Marketing data science -- what is it and where is it headed? [Q&A]

Marketing compass

Data science involves analyzing and interpreting large, complex amounts of data and turning it into valuable insight to achieve business goals. Though not exactly a breakthrough field now, it has changed many aspects of how markets conduct business.

In a conversation with Jerry Johnson, founder and president of Marketing Data Science Associates and director of Cascade Strategies, we talk about data science, its applications in marketing, and its future with the emergence of AI.

BN: What are the most common applications of data science in marketing?

JJ: Several data science methods are currently being used by marketers all over the world. Nowadays, most companies are collecting vast amounts of information about their customers and storing them in their various databases, so that they can optimize their marketing efforts. One of the most common ways in which data science gets applied in marketing is through recommendation systems, which lets users select from a menu of recommended items customized according to the specific user's browsing history.

Then there's also Churn Prediction, which is a machine learning technology that can tell marketers the likelihood a specific user will leave their site, cancel an order or unsubscribe from their mailing list. It's a powerful tool for customer retention. Other than some sophisticated machine learning and AI tricks, the reason data science is becoming such a favorite among marketers across the globe is because of how powerfully it can optimize traditional marketing strategies such as segmentation, targeting and positioning. data science can make all three of these extremely personalized and effective for companies who know how to leverage the wealth of data.

BN: Has data science changed marketing from being an art to a science?

JJ: I wouldn't say that it has changed marketing to a scientific process completely, as marketing still has many aspects that require human creativity. Data analytics can give you accurate ad projections, sure, but someone still needs to write the copy. data science, at least till now, has not shifted marketing from the creative domain to a scientific one, at least not completely.
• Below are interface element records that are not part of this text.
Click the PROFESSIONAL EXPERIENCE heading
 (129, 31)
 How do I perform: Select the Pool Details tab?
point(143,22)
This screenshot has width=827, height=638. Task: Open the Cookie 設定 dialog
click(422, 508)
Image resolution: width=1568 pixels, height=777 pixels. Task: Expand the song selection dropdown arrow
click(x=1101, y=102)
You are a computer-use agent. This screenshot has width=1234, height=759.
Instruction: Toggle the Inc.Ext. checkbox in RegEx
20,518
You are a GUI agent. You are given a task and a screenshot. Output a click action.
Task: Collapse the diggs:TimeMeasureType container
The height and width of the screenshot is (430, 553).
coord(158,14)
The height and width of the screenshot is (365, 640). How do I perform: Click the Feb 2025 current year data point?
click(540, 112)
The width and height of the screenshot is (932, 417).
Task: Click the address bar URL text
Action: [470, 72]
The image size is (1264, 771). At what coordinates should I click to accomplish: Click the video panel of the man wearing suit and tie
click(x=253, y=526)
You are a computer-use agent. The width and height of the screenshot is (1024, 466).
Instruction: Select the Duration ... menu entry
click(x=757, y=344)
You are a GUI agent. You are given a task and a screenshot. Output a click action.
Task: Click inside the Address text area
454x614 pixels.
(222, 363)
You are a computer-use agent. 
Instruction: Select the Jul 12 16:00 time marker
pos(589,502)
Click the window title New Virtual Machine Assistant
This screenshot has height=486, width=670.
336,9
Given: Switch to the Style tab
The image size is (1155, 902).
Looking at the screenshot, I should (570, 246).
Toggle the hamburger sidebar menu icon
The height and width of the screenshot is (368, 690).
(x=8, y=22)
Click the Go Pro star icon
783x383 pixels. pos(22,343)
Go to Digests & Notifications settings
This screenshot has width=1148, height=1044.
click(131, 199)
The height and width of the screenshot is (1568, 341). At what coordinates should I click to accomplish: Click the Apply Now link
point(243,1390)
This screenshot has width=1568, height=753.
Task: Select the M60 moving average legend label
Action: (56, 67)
A marketing data scientist can find answers to questions such as 'Who are your potential customers?' and 'How do people feel about your brand (sentiment analysis)', but at the end of the day it is still the creative team who will have to implement out-of-the-box methods of targeting the stated customers and responding to popular sentiment and brand perceptions. So from this example, we can see that what data science has done instead is that it has made the creativity of marketing teams much more effective and backed with reasoning. We are not shooting arrows in the dark anymore as we now have data that is much more reliable and predictable than before. In other words, Marketing data science has streamlined creativity.

BN: What's the difference between marketing data science and marketing analytics?

JJ: They have plenty of things in common, such as data visualization, data queries, and deriving data-driven insight, but both still have several key differences. Analytical tools are used by data analysts to interpret and analyze historical marketing data. Analytics, a branch of data science, is effective at spotting historical trends and conveying the outcomes of prior performance. On the other hand, Marketing data science is effective at comprehending how all first-, second-, and third-party data may be used to obtain competitive business information. Marketing data scientists are essentially business analysts that focus more on predicting the effects of upcoming actions than reviewing past patterns.

While data science is required to respond to more challenging issues about the future of the company, analytics is required to comprehend previous marketing effectiveness. To extract marketing intelligence from data and transform that intelligence into business knowledge, you need both disciplines and tools.

BN: Why has including data science in the marketing mix become so important?

JJ: Data science in recent years has become an indispensable part of the marketing mix. Many companies nowadays include data science from the early stages of the marketing funnel itself for higher returns on investment. Basing your secondary strategies on data-backed primary marketing funnel strategies helps brands make better decisions, predict trends and future opportunities, optimize budgets, refine audience segmentation and targeting, accurately examine brand perception, improve customer experience and plan a more precise and relevant content strategy.

Businesses can't truly leave data science out of their marketing plan in a world when more than 2.5 million gigabytes of data are created every day. If they do, it won't just be expensive for them; it will also impede their progress.

BN: Do you believe that AI will transform data science? How will it impact the world of marketing?

JJ: Artificial Intelligence is essentially the next step in data science. In a time when businesses are continuously looking for new methods to sell to an oversaturated audience, AI and Machine Learning are greatly enhancing the efficiency of the data science process and providing us with previously unheard-of access to customer insights.

With the help of AI, we are going to have more sophisticated predictive analytics and data tiering -- an automated prioritization system that shifts heaps of cold (inapplicable or less- utilized) data to less expensive long-term storage for access and retrieval when necessary, and freeing up more valuable space for more useful, active, and dynamic data without requiring someone to perform this separation manually. With the growth of AI technology, cloud-native analytics will become much more vital to the marketing process and the data-as-a-service [DaaS] model will rise in popularity.

This is not to say that AI robots will replace data scientists in the industry. We know that no matter how advanced the AI technology may be, it will still need human intervention for handling complex or extremely new data. Besides, machines don't have soft skills or intuition. At least not yet.